**Records for this task:**
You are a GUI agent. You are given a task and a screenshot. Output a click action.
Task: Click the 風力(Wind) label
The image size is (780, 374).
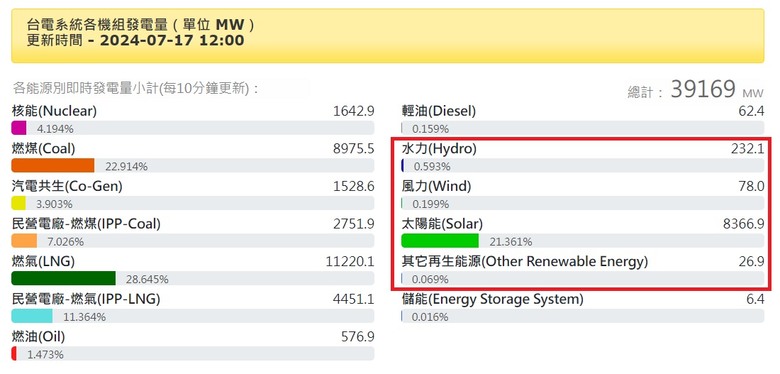436,186
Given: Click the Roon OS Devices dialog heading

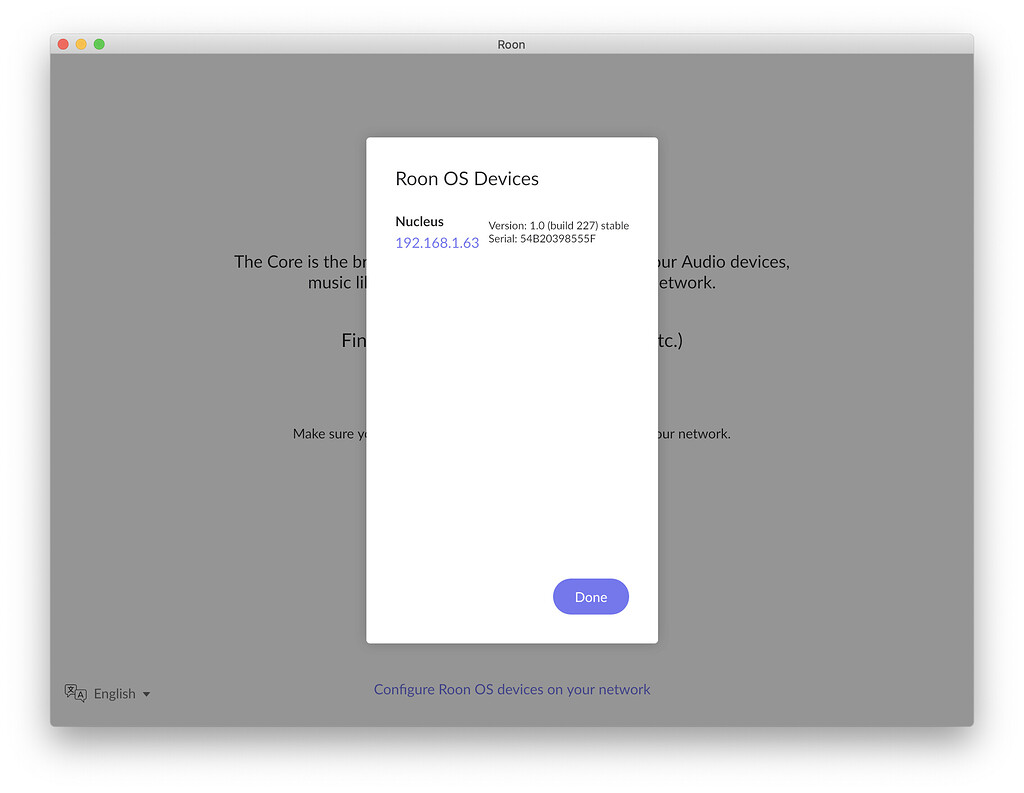Looking at the screenshot, I should tap(467, 178).
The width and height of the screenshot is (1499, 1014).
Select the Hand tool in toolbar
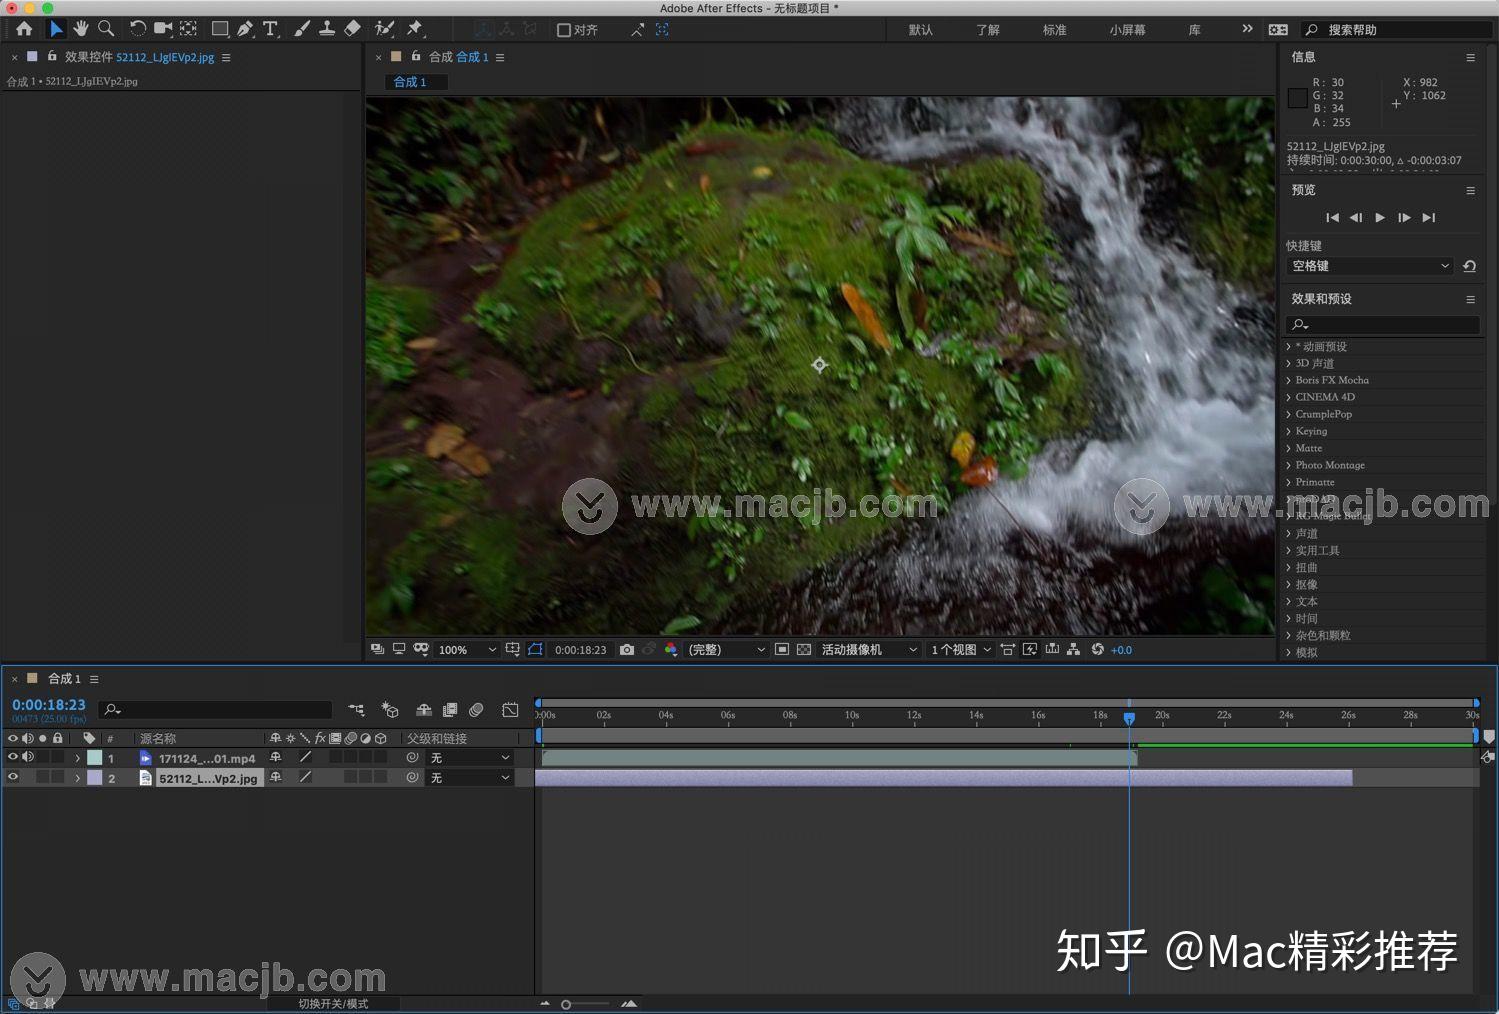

**Task item:**
Restate the whole of the material word for word without the pictures.

**Exercise output:**
You are a GUI agent. You are given a task and a screenshot. Output a click action.
Task: Click the 風力(Wind) label
The image size is (780, 374).
436,186
Given: Click the Roon OS Devices dialog heading

Looking at the screenshot, I should tap(467, 178).
The width and height of the screenshot is (1499, 1014).
Select the Hand tool in toolbar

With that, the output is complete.